▶ [Document passage]

## start

The Lady in Red (also known as Guns, Sin and Bathtub Gin) is a 1979 American crime drama film directed by Lewis Teague and starring Pamela Sue Martin and Robert Conrad. It is an early writing effort of John Sayles who became better known as a director in the 1980s and 1990s.

Premise
The film tells a 1930s' crime story of a poor farmer's daughter who leaves for Chicago, where she is sent to prison, works as a prostitute, falls in love with notorious criminal John Dillinger, witnesses his death, and finally tries bank robbery.

Cast 

 Pamela Sue Martin as Polly Franklin
 Robert Conrad as John Dillinger
 Louise Fletcher as Anna Sage
 Robert Hogan as Jake Lingle
 Laurie Heineman as Rose Shimkus
 Glenn Withrow as Eddie
 Rod Gist as Pinetop
 Peter Hobbs as Pops Geissler
 Christopher Lloyd as Frognose
 Dick Miller as Patek
 Nancy Parsons as Tiny Alice
 Alan Vint as Melvin Purvis
 Robert Forster as Turk (uncredited)

Production
The soundtrack of this film is notable as the first film score composed by James Horner, who went on to a multiple Oscar, Golden Globe and Grammy-winning career.

## end

▶ [Things to do]
- a) According to the article on The Lady in Red, who directed the film?
- b) List the awards the article on The Lady in Red says James Horner won over his career.
- c) Write a continuation of the article on The Lady in Red, starting after its final sentence.

▶ [Material shown]
## start

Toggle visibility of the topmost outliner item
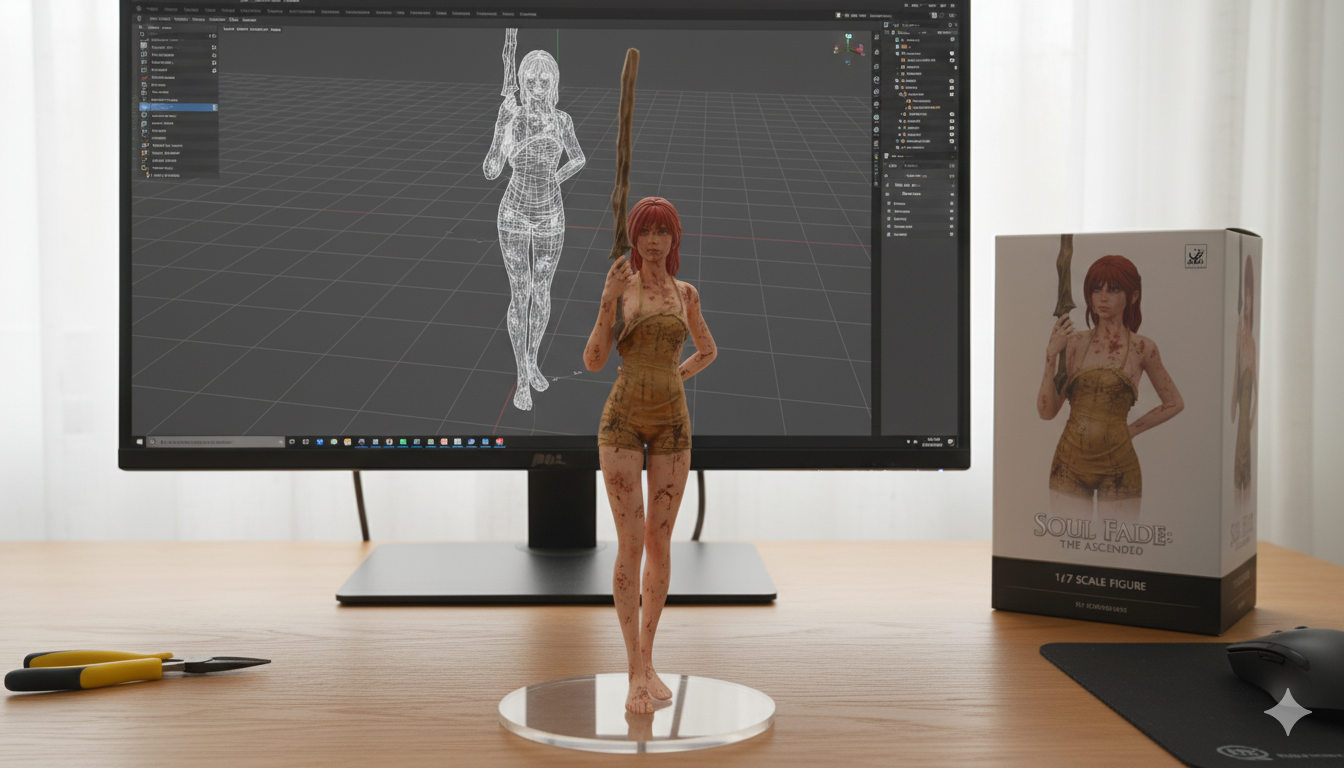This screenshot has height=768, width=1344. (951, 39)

## end
## start

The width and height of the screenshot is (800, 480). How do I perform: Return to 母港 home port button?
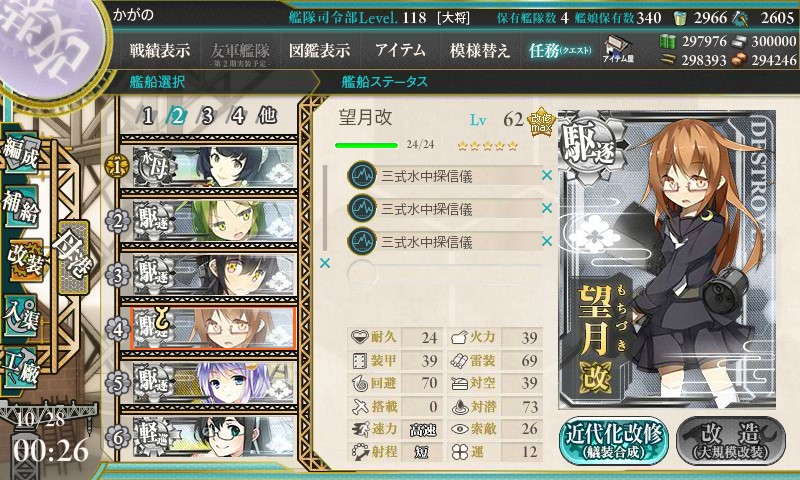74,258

## end
## start

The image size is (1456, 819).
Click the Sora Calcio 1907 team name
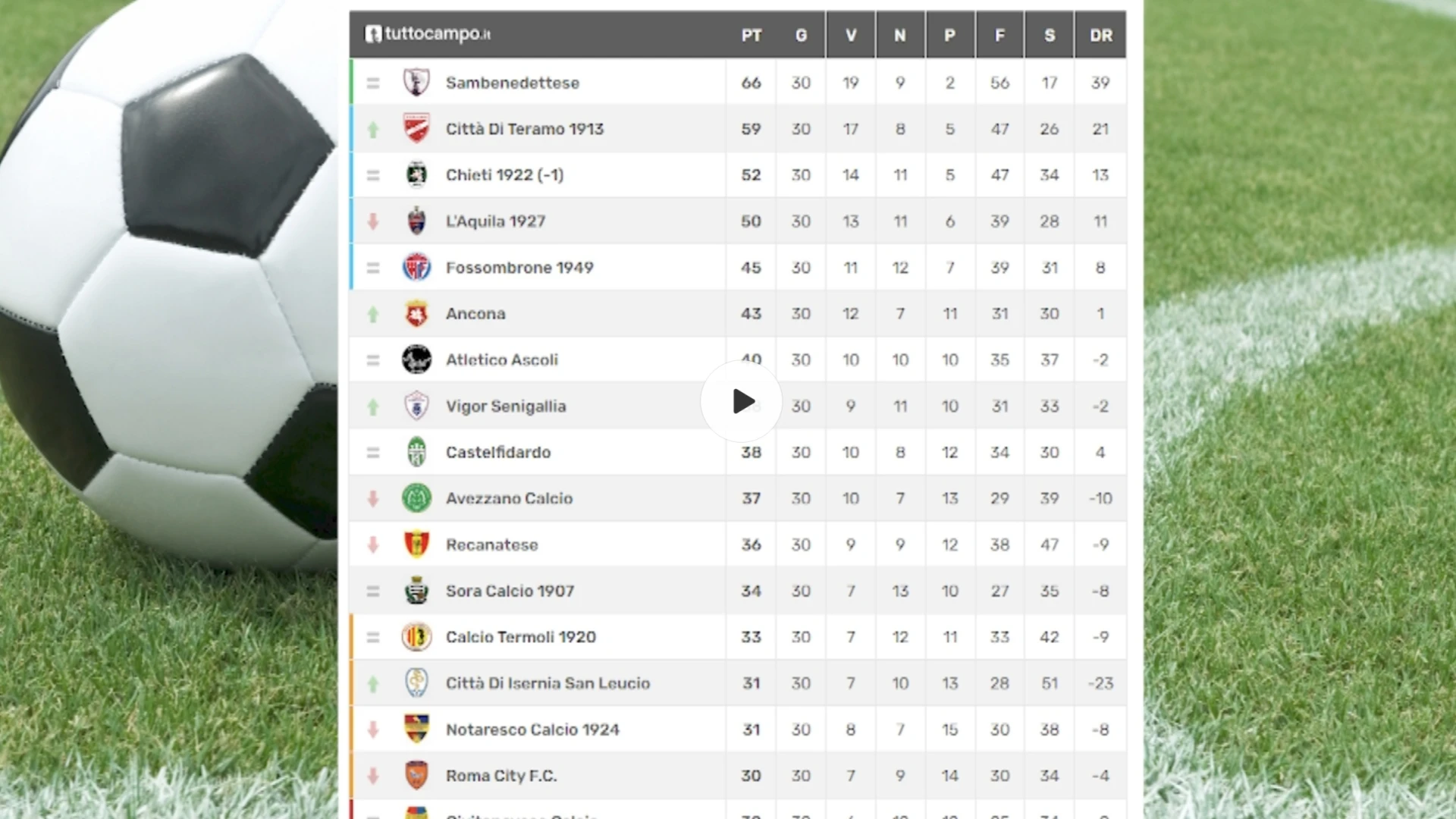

## end

▶ [Answers to the problems]
- a) Lewis Teague

- b) Oscar, Golden Globe, Grammy

- c)
Teague recalls, "I was given that script and told to go with it. I didn't really have a chance to mold or change it. It was very socially conscious for an action picture about the Great Depression. I had 20 days to shoot it, and three to edit and a budget of less than a million."

John Sayles later said the film "didn't turn out the way I wanted because they just didn't have the budget to make the movie right. I wanted that to be a real breathless, '30s, Jimmy Cagney everybody-talking-fast type movie. It turned out a little more like Louis Malle. Different movies have different speeds."

Release
The film was not a big success at the box office. Roger Corman re-released it in 1980 under the title Guns, Sin and Bathtub Gin, but it did not fare much better.

On December 17, 2010, Shout! Factory released the title on DVD, packaged as a double feature with Crazy Mama as part of the Roger Corman Cult Classics collection.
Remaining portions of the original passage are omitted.